Amy Chua didn’t write Battle Hymn of the Tiger Mother as a guide to parenting. As the author recently explained to TIME’s Belinda Luscombe, the book began at a time of family turmoil familiar to many who immigrated to America from diverse cultures:
“I didn’t write this book to tell people how to parent. In fact, I wrote this book in a moment of crisis. I was raised by extremely strict but extremely loving Chinese immigrant parents. To this day I adore them and I feel I owe them everything. I tried to raise my children the same way. My daughter rebelled against this kind of parenting and I felt like my family was falling apart. So the book is about many of the strengths I see in that kind of parenting but it’s also about the mistakes.”
Although the Wall Street Journal headlined an excerpt from the book, “Why Chinese Mothers are Superior,” making that case was not Chua’s intention as she completed the manuscript.
Wanting to understand the differences between western and Chinese styles of parenting didn’t begin with Chua’s Tiger Mother. I’ve wondered what Chinese parents do differently more than once since watching Valedictorian Michael Cho and Salutatorian Grant Ho speak at my son’s high school graduation last year.
In four years at Cypress Bay High School, the largest and one of the most competitive in Broward County, Cho, the son of Pyong and Ungin Cho, earned a 5.3378 weighted GPA (perfect 4.0 unweighted) and went on to Cornell University where he’s today studying Electrical and Computer Engineering. Ho, the son of Xudong He and Yinglia Ding, also earned a perfect 4.0 (5.25 weighted) and is now studying Computer Science at Stanford.
After completing his major in Electrical Engineering, Cho said he wants to “create novel inventions to help advance our economic growth, but also to improve the efficiency of our current level of technology so society can continue to live on our overcrowded, damaged home planet.” He said his favorite quote is Thomas Edison’s “I have not failed. I’ve just found 10,000 ways that won’t work.”
Ho calls himself a liberal, political junkie and said his favorite quote is one by Walter Winchell about friendship: “A friend is one who walks in when others walk out” He plans to earn a Ph.D. in a field that will help him contribute to improving America’s educational system. “Ultimately, without a robust education,” Ho said, “we are a species doomed to stagnation, and eventually rapid regression and extinction.”

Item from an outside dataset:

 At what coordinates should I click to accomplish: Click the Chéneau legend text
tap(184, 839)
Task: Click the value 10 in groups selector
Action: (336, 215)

Like Chua’s two daughters, Michael and Grant are also children born to immigrants after the traumatic events that took place in Beijing’s Tiananmen Square on June 4, 1989, when as many as 1,000 unarmed protesters were brutally massacred by Chinese soldiers and many Chinese intellectuals forever realized their future would not be in China. The challenge of protecting diverse, time-honored traditions while adapting to life in America is as old as America itself.
Chua’s story of the personal decisions she made about raising her daughters in America and the lessons she learned along the way is worth reading as a memoir reflective of the challenges faced by many immigrant parents raised in very different cultures than our own.
Her story includes meaningful lessons about the struggle to help children be the best they can be, including many she herself would not repeat.
As she explained to Luscombe:
“It’s saying ‘I believe in you so much that I know you can be excellent, and I’m going to sacrifice everything and be in the trenches with you and I don’t care if you hate me while you’re a kid and I’m just not going to let you give up.’ That’s, I think, a positive message.”
Contrary to many headlines and news clips, Chua’s is not a story void of a mother’s love or a suggestion that her tactics should become a model for parenting in America.
“There are a lot of moments I’m not proud of,” Chua said, adding, “It goes without saying that love and understanding have to come first, without that it’s nothing.”